MaterializeInc / materialize

The Cloud Operational Data Store: use SQL to transform, deliver, and act on fast-changing data.
https://materialize.com
Other
5.72k stars 466 forks source link

Support for static data collections #21479

Closed teskje closed 5 months ago

teskje commented 1 year ago

Feature request

We have users that want to import static data sets into Materialize and then join those against other non-static collections. Today they can do that by creating a table and COPYing their static data into it. But if you do this Materialize is not made aware of the fact that the imported data is static, so any dataflows built on top of it need to provision for the possibility that it might change.

If we had a way to make it possible for users to mark a collection of data as static, dataflows that build upon that collection could be rendered way more efficiently. For example:

teskje commented 1 year ago

I am not sure if there is a clear best way how to implement this. A relatively easy implementation would be to have a SEAL TABLE command that causes the frontier of the underlying persist collection to be advanced to the empty frontier and disallows further writes to that table. This would allow compute to drop input arrangements in joins, but I think it wouldn't enable the use of monotonic operator variants.

So perhaps we need a new SQL- and compute-level construct to fully support this feature.

aalexandrov commented 1 year ago

At the runtime (and metadata management) layer, does this entail anything else beyond advancing the upper of the sealed collection to the empty frontier? Are the since and upper values the mechanism by which the optimizer will figure out that a GlobalId represents a data source that will never emit diffs for more than one timestamp?

teskje commented 1 year ago

I don't think the optimizer can derive monotonicity based on the upper frontier being empty. That's why I mentioned above that a SEAL TABLE command would probably not let us use the monotonic operators.

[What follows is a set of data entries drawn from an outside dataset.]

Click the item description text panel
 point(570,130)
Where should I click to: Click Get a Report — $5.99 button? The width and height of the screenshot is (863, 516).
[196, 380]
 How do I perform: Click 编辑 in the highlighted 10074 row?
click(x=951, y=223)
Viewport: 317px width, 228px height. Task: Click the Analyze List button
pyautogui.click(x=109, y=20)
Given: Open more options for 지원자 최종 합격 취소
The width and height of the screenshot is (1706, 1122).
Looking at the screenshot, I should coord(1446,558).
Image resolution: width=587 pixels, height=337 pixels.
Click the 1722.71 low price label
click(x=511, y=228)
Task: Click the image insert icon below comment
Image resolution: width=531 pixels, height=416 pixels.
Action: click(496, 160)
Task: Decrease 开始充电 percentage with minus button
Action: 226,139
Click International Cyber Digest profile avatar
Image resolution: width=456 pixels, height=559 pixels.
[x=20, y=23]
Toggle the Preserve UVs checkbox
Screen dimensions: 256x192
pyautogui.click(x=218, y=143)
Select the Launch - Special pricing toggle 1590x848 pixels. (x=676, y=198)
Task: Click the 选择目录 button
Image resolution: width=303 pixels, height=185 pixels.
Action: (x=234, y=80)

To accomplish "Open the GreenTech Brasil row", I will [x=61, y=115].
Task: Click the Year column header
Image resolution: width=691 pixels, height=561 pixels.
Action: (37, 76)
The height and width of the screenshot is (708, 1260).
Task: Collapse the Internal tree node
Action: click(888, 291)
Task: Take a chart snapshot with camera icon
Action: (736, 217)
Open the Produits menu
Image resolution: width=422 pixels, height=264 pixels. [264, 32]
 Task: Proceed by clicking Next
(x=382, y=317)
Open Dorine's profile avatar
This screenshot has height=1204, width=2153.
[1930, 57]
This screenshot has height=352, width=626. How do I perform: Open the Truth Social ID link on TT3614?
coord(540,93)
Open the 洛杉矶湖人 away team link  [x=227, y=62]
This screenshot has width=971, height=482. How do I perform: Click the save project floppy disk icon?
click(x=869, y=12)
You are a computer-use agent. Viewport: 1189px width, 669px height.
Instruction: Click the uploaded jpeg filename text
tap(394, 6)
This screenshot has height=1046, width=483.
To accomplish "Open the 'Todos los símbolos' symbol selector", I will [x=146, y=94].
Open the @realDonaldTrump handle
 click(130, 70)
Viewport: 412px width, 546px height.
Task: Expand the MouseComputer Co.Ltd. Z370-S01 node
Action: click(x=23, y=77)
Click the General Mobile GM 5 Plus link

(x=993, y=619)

With an empty frontier, the optimizer would just see that it's reading a collection with (since, upper) being (some_time, []). Between some_time and the empty frontier there could still be arbitrary insertions and retractions, so that's not enough to know that the data is monotonic.

sjwiesman commented 1 year ago

Strawman syntax.

ALTER TABLE table_name DISABLE INSERT, UPDATE, DELETE

Two advantages of this syntax.

  1. It can also support marking a table as monotonic

    ALTER TABLE table_name DISABLE UPDATE, DELETE
  2. It could in the future be extended to allow making something mutable or non-monotonic again. Doing so would require checking that the table is not currently being referenced, but that should be the same logic as checking if something can be dropped without issuing a cascade.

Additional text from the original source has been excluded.